= Stephen Tanzer =

American wine critic and editor

Stephen Tanzer is an American wine critic and editor at Vinous. From 1985 until he joined Vinous in 2014, Tanzer was the publisher of the critically acclaimed bimonthly International Wine Cellar, an independent journal read by wine professionals and other wine lovers in all 50 U.S. states and 34 countries, and the first American wine periodical to be translated into French and Japanese. Tanzer has particular expertise on the wines of Bordeaux, as well as other prominent wine regions, including Burgundy, California, Washington State, and South Africa.

Tanzer has written wine columns for Food & Wine Magazine and Forbes FYI. Among his books are The WineAccess Buyer's Guide and Food and Wine Magazine's Official Wine Guide.

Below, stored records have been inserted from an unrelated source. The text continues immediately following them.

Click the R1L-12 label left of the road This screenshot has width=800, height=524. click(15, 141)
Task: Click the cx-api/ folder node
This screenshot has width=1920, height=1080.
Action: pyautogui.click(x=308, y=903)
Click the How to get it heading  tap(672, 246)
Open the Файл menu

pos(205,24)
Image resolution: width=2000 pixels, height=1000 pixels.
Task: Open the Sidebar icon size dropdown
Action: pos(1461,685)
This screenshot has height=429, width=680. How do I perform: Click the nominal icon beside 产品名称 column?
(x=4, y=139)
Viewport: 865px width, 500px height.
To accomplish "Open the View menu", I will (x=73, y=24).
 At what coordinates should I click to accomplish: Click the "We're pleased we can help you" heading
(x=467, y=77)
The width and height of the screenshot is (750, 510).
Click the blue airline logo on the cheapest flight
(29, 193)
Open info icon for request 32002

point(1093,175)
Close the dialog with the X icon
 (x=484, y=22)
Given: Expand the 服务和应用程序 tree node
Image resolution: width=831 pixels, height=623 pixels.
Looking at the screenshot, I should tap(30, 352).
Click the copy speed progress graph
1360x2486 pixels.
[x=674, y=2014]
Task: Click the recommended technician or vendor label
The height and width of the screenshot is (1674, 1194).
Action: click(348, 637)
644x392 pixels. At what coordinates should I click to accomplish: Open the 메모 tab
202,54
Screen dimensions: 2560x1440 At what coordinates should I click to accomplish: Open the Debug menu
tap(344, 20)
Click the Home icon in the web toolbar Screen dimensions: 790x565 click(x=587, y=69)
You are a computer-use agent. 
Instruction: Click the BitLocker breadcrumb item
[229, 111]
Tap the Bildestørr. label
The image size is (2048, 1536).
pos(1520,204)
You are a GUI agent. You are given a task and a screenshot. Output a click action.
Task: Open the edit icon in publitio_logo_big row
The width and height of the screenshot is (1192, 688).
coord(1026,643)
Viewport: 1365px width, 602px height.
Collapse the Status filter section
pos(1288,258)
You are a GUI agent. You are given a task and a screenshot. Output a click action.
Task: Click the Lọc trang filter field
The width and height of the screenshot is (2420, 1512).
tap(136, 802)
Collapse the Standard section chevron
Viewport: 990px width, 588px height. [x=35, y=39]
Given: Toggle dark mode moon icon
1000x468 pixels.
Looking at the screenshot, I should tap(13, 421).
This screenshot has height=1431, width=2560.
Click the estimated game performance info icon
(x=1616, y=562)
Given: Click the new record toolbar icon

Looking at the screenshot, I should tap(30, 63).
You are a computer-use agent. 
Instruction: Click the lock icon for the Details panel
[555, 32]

Tanzer's International Wine Cellar, which employed a modern wine rating system on a 70-100 point quality scale, was considered in direct competition with Robert Parker's The Wine Advocate, though Tanzer's "controlled prose" is in contrast to the more flamboyant style of Parker. Tanzer still uses this scale in his ratings and reviews with Vinous.

In February 2010, Tanzer launched the website "Winophilia" in the wine blog format, which published short articles by Tanzer, IWC collaborator Josh Raynolds, and other IWC contributors.

On November 18, 2014 Vinous, founded by Antonio Galloni, announced it had agreed to acquire Stephen Tanzer's IWC and in late 2014 IWC's archive had been transferred in a combined site home, available to both Vinous and IWC readers.